Work through the data below and copy out every line where "next" is found.

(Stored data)

^^^^^^^^^^^^^^^^

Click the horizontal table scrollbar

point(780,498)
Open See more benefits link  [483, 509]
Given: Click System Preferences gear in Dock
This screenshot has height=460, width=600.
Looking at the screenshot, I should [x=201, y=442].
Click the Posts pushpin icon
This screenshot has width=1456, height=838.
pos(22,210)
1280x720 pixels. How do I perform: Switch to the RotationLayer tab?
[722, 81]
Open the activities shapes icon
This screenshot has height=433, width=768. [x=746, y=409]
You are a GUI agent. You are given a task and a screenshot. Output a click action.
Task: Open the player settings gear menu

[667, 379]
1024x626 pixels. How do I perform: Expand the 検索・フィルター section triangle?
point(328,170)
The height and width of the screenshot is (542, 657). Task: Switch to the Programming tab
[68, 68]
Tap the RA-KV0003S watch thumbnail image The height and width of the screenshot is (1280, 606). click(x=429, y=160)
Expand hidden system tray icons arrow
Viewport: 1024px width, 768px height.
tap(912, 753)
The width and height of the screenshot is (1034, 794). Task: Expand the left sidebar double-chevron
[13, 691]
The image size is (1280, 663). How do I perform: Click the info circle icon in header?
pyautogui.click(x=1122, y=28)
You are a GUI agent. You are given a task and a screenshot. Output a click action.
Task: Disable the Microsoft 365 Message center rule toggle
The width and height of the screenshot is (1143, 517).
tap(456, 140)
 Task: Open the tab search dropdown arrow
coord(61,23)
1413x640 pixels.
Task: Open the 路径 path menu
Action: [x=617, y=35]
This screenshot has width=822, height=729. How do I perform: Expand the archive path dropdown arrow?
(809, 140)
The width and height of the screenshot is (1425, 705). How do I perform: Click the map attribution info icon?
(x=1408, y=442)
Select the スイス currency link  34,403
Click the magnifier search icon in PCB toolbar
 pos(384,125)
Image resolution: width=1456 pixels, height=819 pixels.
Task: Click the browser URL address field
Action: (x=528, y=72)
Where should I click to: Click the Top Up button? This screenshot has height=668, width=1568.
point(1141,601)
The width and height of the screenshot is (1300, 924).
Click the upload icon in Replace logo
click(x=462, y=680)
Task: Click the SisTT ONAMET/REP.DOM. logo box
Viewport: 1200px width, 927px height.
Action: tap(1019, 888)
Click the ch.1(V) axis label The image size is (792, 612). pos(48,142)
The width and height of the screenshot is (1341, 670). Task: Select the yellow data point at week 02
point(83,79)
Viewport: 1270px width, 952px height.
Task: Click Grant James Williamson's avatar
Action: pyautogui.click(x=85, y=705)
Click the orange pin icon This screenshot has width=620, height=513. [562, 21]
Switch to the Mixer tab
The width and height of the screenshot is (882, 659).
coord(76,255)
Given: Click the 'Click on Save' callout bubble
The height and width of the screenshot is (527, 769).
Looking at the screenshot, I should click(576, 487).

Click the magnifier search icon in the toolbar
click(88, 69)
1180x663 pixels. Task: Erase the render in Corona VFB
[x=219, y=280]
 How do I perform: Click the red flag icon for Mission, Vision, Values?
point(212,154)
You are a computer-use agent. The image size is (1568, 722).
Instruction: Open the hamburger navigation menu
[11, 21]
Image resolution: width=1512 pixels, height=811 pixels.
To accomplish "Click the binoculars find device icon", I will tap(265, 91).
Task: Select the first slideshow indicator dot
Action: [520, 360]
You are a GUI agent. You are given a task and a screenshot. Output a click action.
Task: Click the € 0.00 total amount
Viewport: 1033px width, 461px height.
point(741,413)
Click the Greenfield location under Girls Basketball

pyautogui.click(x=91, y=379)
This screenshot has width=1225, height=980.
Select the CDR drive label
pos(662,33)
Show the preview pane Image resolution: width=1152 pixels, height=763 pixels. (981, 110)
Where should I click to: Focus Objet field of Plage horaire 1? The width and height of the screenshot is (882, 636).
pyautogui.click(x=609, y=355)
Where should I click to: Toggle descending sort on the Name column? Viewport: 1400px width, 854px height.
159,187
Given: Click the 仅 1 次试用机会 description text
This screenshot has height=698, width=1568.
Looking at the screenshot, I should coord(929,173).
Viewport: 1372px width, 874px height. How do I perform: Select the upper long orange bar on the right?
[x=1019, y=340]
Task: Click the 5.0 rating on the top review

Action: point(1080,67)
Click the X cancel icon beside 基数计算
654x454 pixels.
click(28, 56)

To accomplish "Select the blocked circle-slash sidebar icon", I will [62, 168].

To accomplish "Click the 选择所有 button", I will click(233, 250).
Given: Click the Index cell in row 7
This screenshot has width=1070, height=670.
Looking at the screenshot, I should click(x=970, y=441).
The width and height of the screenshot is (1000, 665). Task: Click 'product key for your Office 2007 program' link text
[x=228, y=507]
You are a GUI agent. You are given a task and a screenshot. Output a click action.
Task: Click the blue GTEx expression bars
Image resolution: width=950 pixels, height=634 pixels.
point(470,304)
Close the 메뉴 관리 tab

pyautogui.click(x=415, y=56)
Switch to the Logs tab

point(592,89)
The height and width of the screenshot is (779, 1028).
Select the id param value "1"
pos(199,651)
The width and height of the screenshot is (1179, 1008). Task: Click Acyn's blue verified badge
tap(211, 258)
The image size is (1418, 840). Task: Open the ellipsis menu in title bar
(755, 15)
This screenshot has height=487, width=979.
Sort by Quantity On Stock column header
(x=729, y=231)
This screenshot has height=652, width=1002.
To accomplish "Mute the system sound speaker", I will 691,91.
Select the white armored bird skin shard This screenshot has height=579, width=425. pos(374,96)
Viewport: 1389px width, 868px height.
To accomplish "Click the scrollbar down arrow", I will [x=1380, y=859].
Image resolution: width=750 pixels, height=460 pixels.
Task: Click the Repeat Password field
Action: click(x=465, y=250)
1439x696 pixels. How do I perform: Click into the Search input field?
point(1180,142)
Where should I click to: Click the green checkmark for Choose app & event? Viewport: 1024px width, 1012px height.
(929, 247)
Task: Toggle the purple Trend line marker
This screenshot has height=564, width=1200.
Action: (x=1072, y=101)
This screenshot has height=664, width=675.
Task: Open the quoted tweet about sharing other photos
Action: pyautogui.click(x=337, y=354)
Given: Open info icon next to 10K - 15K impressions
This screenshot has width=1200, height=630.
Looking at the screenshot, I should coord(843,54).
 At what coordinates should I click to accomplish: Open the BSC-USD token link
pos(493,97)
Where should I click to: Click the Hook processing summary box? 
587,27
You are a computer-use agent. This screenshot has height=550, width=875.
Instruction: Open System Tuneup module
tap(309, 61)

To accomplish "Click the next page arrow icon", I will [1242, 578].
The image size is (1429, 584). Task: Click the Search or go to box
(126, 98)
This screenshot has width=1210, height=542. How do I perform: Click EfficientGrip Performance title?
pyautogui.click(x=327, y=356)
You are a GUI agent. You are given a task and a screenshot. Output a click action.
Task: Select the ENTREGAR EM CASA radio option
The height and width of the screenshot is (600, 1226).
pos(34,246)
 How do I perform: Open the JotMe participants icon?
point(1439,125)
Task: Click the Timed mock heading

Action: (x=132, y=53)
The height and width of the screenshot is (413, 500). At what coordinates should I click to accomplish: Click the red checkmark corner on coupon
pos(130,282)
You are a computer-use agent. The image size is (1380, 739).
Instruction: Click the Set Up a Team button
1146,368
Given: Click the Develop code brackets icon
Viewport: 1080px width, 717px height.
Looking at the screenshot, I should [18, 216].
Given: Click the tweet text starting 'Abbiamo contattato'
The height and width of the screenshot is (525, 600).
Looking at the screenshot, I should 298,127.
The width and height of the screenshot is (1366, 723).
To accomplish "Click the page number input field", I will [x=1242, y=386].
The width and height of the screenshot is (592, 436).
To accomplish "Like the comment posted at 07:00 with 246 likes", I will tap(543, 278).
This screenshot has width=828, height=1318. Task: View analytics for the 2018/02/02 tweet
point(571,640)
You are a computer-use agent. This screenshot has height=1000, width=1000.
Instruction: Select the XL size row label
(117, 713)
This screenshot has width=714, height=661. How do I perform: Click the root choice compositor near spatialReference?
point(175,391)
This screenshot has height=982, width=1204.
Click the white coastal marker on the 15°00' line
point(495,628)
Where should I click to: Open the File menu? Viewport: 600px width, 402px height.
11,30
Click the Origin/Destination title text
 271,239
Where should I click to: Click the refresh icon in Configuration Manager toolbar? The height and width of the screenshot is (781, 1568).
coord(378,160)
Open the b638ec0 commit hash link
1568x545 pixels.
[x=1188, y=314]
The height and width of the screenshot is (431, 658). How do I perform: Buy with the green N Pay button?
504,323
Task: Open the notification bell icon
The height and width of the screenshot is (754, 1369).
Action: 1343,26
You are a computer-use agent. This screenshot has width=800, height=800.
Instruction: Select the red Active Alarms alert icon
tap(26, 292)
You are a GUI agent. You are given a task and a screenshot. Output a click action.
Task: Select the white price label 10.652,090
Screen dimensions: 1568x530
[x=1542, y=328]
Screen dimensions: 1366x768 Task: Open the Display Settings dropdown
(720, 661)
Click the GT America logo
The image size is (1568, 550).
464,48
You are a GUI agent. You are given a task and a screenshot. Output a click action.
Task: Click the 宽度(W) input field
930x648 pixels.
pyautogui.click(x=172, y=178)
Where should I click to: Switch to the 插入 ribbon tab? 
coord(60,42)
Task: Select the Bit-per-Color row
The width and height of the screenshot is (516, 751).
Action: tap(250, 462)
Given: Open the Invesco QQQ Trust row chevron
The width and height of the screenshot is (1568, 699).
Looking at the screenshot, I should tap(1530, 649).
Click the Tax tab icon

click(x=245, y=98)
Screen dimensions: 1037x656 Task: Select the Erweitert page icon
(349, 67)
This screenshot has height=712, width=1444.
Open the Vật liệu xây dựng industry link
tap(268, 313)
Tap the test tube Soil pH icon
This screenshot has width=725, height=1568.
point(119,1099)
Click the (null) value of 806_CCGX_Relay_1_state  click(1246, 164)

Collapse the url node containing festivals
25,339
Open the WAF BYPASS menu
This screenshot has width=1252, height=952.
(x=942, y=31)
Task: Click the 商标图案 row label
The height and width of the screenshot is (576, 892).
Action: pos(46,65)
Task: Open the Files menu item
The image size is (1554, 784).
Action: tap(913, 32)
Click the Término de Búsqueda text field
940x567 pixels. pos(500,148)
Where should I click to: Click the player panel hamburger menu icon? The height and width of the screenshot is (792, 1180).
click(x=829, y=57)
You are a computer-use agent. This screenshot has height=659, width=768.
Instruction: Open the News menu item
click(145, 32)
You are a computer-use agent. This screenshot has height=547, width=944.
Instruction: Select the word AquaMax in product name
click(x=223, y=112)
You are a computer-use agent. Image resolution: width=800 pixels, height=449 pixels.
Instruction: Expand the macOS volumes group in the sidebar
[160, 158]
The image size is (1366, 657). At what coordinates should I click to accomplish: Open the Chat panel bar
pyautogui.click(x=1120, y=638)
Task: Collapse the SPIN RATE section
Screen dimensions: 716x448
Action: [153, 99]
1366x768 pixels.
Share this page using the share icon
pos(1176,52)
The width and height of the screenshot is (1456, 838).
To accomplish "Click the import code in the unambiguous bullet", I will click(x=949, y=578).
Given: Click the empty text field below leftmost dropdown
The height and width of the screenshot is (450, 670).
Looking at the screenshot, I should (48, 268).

^^^^^^^^^^^^^^^^

▶ _Output of the exercise_:
Given: Open info icon next to 10K - 15K impressions
To accomplish "Click the next page arrow icon", I will [1242, 578].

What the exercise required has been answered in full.